Written problem 1: Repeat word for word the part of the court opinion that opens with the words containing "Before: Markey, P.J., and" and closes with "We reverse.".

CHARLES FORTINBERRY, GLEN W.
FORTINBERRY, JR. And RICHARD S.
FORTINBERRY,
UNPUBLISHED
July 8, 1997
Petitioners-Appellees,
v
No. 192089
Oakland Probate Court
LC No. 95-241196-TI
CHRISTA FORTINBERRY,
Respondent-Appellant.
Before: Markey, P.J., and Bandstra and Hoekstra, JJ.
PER CURIAM.
In this dispute over the construction of a prenuptial agreement, respondent appeals as of right
from an order granting petitioners’ motion for summary disposition pursuant to MCR 2.116(C)(10).1
We reverse.
Prior to their wedding, respondent and her future husband, Glen W. Fortinberry (decedent),
executed a prenuptial agreement that limited respondent’s rights upon decedent’s death. Decedent died
some eight months later. Respondent, as decedent’s spouse, received survivor benefits from his
disability and pension plans and a death benefit from his savings and investment plan. Thereafter, the
trustee of the Glen W. Fortinberry Living Trust commenced these proceedings to settle a dispute among
respondent and petitioners, decedent’s sons, over whether the benefits should be considered part of the
amount to which respondent was entitled under the prenuptial agreement or a transfer of additional
property outside of the agreement.

Written problem 2: In the entries, swap "status indicator" for "status light" in the part that opens with the line containing "How do I perform: Toggle" and closes with the line containing "coord(15,444)". Give back only those lines, otherwise unchanged, and leave the pictures out.

Input records:
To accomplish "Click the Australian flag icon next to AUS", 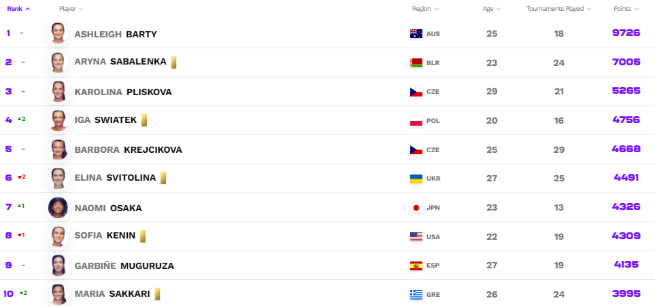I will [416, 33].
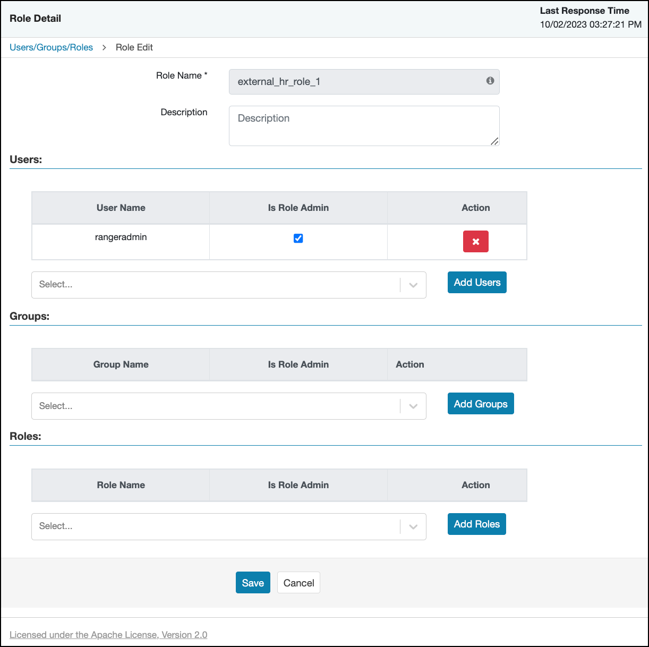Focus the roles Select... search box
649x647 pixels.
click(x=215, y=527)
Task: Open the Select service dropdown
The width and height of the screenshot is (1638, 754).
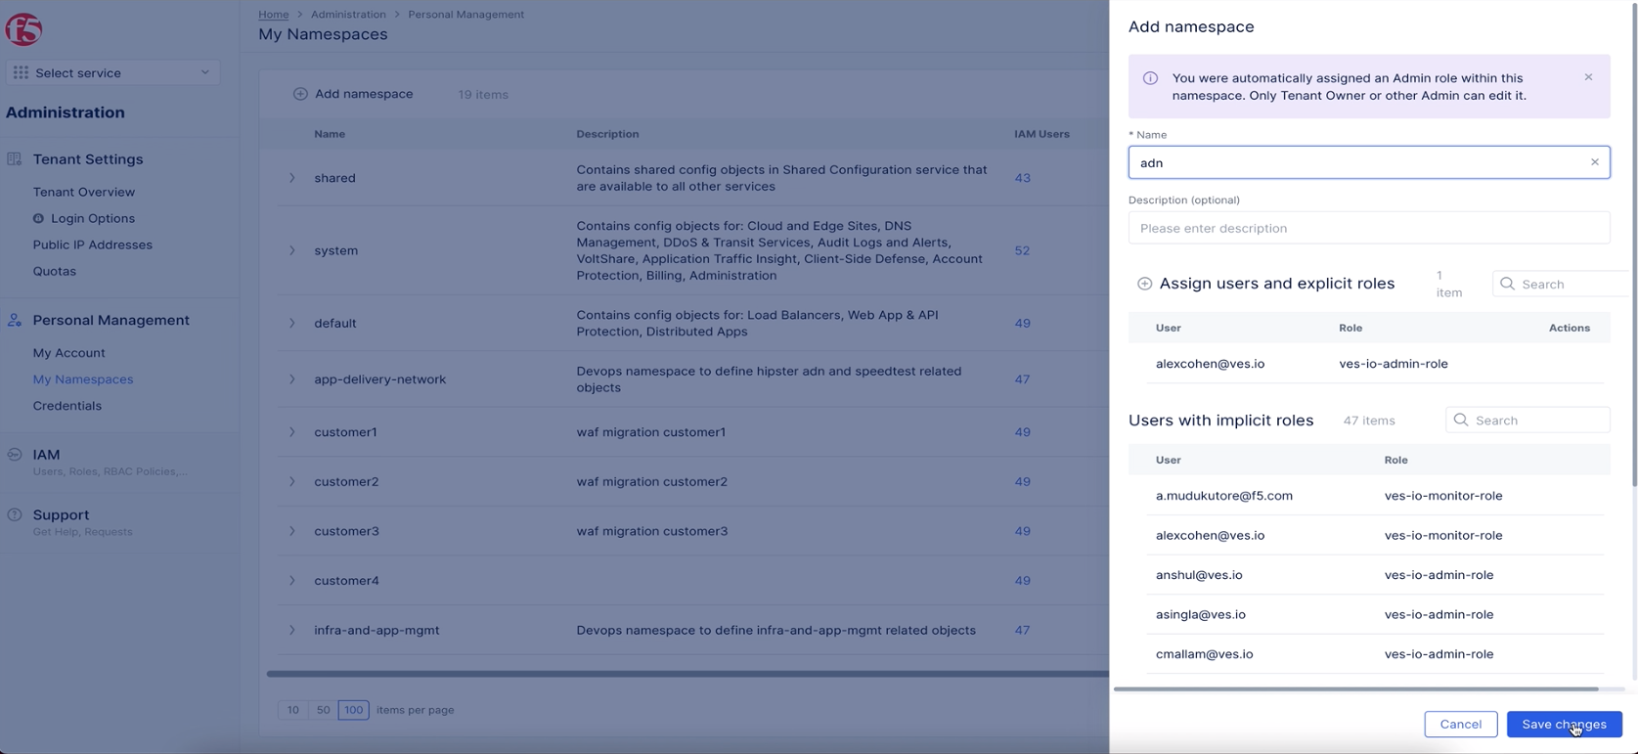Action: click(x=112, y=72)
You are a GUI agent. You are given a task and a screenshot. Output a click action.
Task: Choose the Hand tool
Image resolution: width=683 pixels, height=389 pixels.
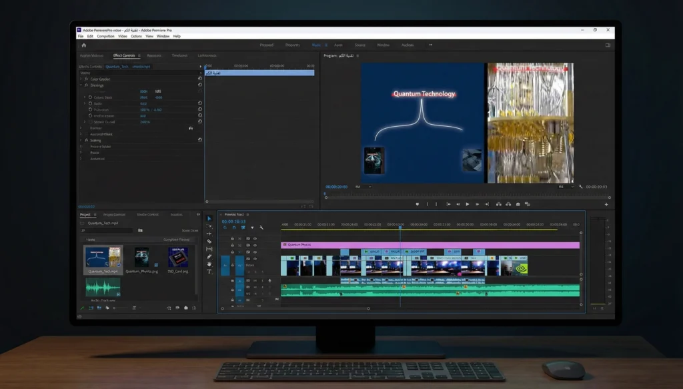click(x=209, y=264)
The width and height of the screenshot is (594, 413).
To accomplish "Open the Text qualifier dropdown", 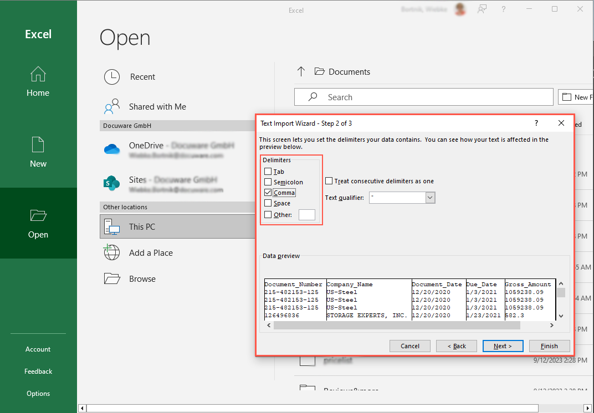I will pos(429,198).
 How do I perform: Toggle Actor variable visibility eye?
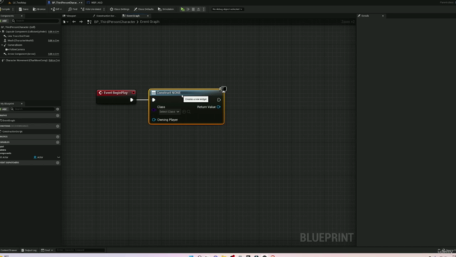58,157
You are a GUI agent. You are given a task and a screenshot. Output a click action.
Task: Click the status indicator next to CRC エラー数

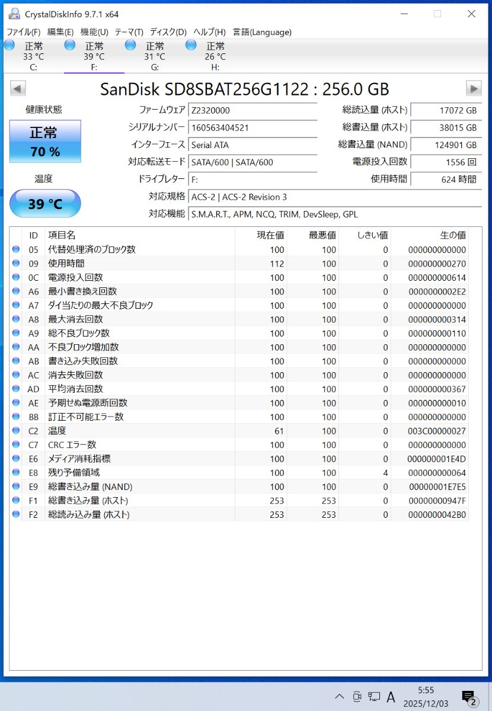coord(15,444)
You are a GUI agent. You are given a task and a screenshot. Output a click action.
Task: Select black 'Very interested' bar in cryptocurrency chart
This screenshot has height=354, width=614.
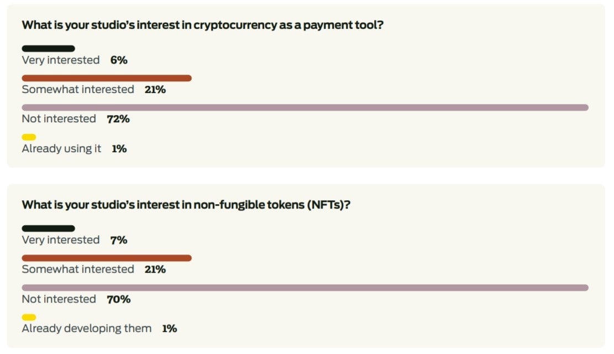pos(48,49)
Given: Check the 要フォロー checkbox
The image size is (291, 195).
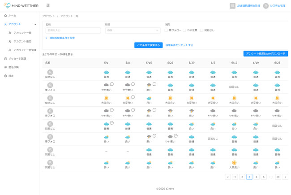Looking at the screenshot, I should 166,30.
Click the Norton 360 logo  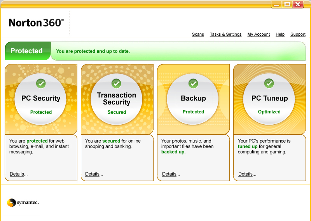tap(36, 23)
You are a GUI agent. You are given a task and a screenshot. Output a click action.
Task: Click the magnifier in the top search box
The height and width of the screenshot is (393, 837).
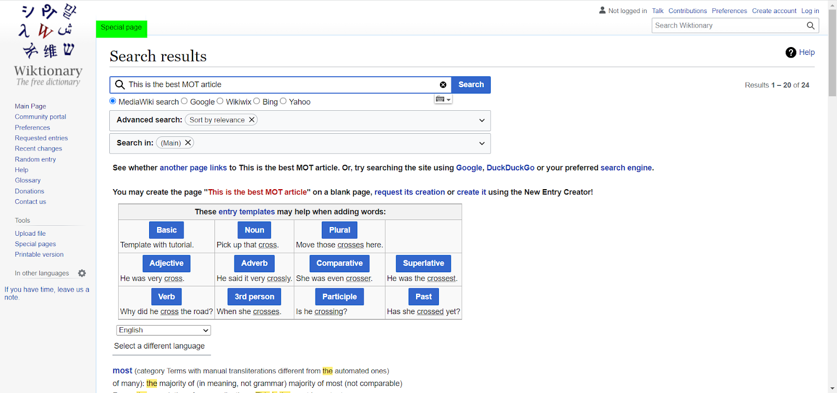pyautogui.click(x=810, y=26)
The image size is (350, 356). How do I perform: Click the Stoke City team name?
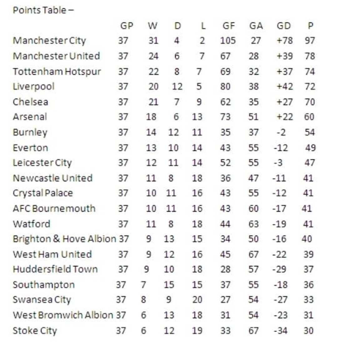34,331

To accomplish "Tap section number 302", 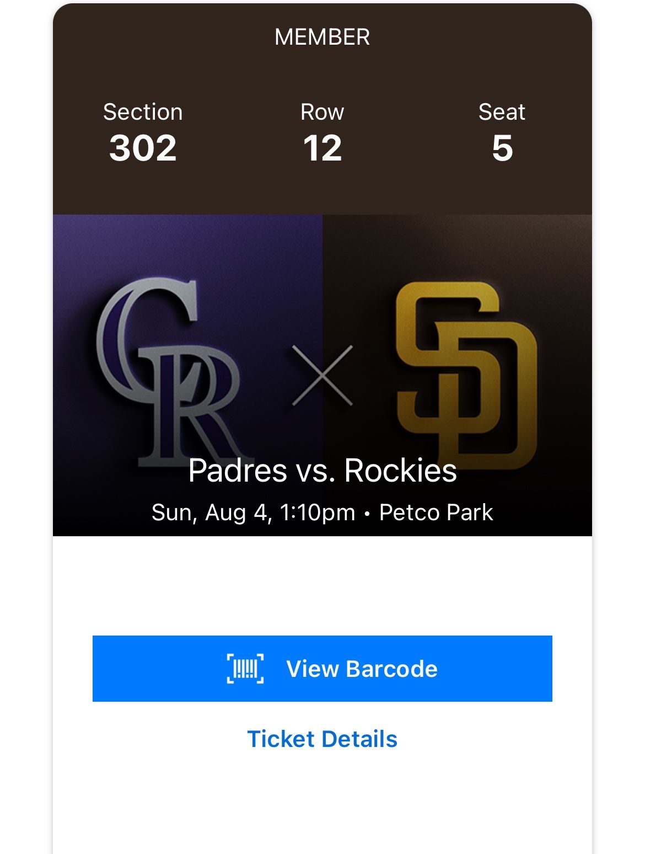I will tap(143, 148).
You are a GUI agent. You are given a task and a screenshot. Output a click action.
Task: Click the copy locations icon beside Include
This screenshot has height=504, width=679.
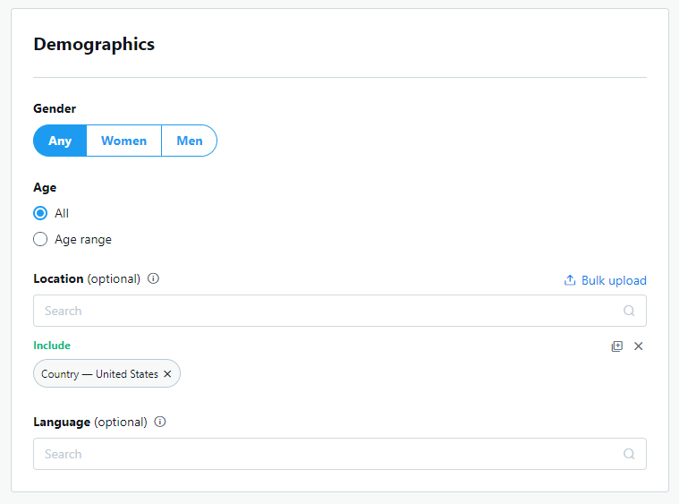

Expected output 1:
Before: Markey, P.J., and Bandstra and Hoekstra, JJ.
PER CURIAM.
In this dispute over the construction of a prenuptial agreement, respondent appeals as of right
from an order granting petitioners’ motion for summary disposition pursuant to MCR 2.116(C)(10).1
We reverse.

Expected output 2:
 How do I perform: Toggle Actor variable visibility eye?
58,157
You are a GUI agent. You are given a task and a screenshot. Output a click action.
Task: Click the status light next to CRC エラー数

coord(15,444)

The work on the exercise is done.